God forbid a "clump of cells" at 20 weeks can't be sucked out of a vacuum and have its brains poked out with a stick anymore in some states.
Yes, far better to reduce the bodily autonomy of half the population to less than that of a corpse. (Glossing over your very transparent appeal to emotion and the fact that a fetus at 20 weeks does not have a brain which is capable of consciousness, feeling, thought, or pain.)
For a country of 300+ million, a contentious issue like abortion should've just gone to the local government in the first place.
So I'm sure you'll agree it is equally wrong of the Supreme Court to over rule local governments on other contentious issues like gun control? And that
this ruling just yesterday was therefore obviously wrong?
Right, because this was
definitely only about overturning a bad law. That's why many Republicans are now coming out and calling for nationwide bans.

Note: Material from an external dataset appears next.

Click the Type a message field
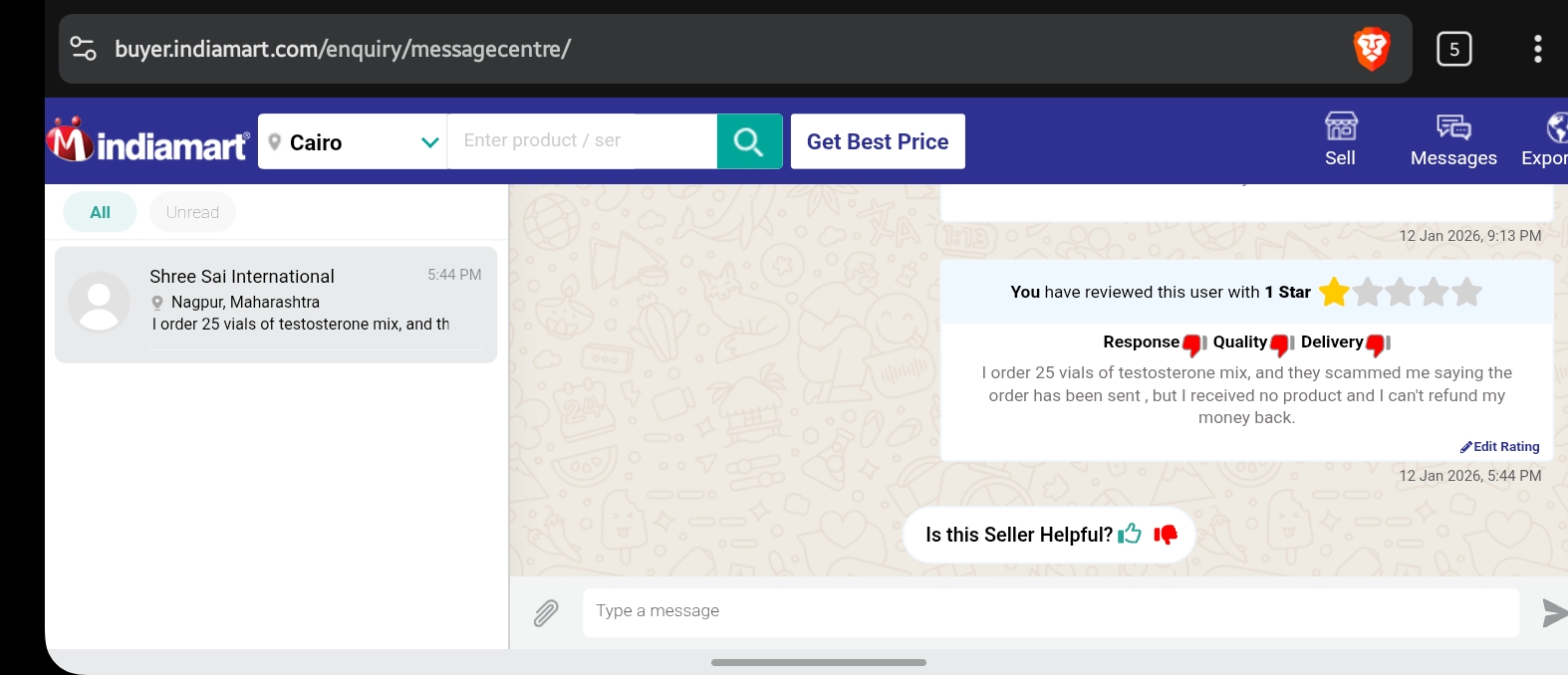The height and width of the screenshot is (675, 1568). pos(1051,611)
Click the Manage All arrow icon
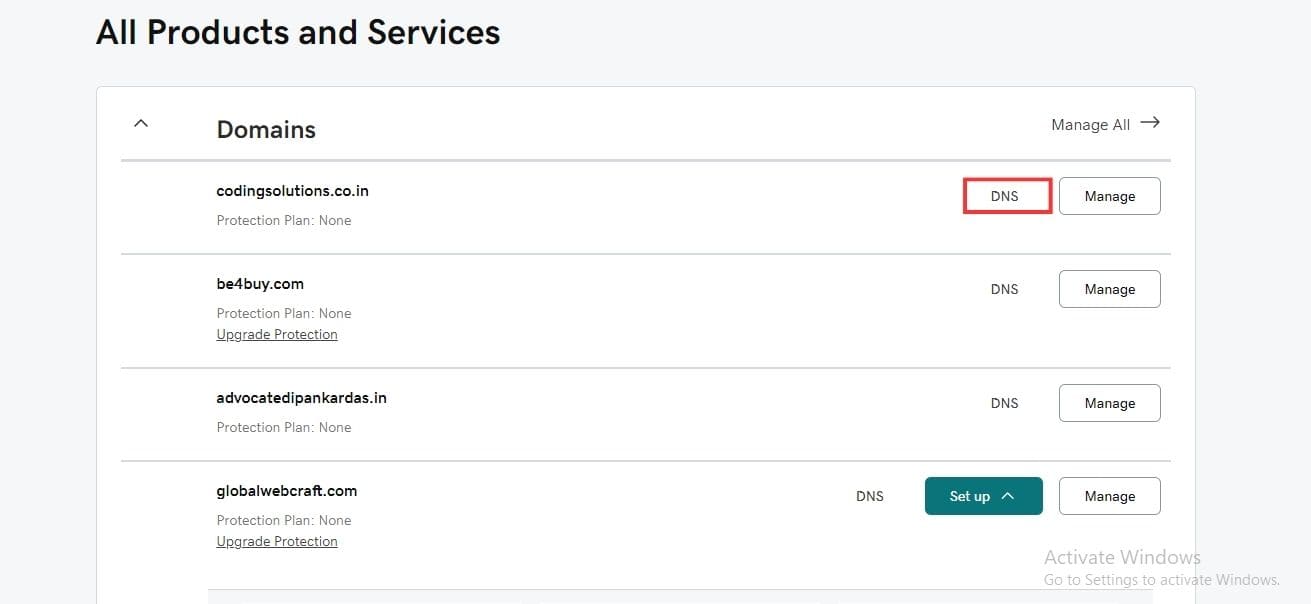1311x604 pixels. tap(1150, 122)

One of the issues with liberal interpretation of constitutional text is that you get to legislate from the judicial system, law be damned.
And you see no issue with a biased and religiously driven Supreme Court overturning decades of precedent because of individual political leanings?
In the words of the dissent:
No recent developments, in either law or fact, have eroded or cast doubt on those precedents. Nothing, in short, has changed. Indeed, the Court in Casey already found all of that to be true. Casey is a precedent about precedent. It reviewed the same arguments made here in support of overruling Roe, and it found that doing so was not warranted. The Court reverses course today for one reason and one reason only: because the composition of this Court has changed. Stare decisis, this Court has often said, “contributes to the actual and perceived integrity of the judicial process” by ensuring that decisions are “founded in the law rather than in the proclivities of individuals.” Payne v. Tennessee, 501 U. S. 808, 827 (1991); Vasquez v. Hillery, 474 U. S. 254, 265 (1986). Today, the proclivities of individuals rule. The Court departs from its obligation to faithfully and impartially apply the law.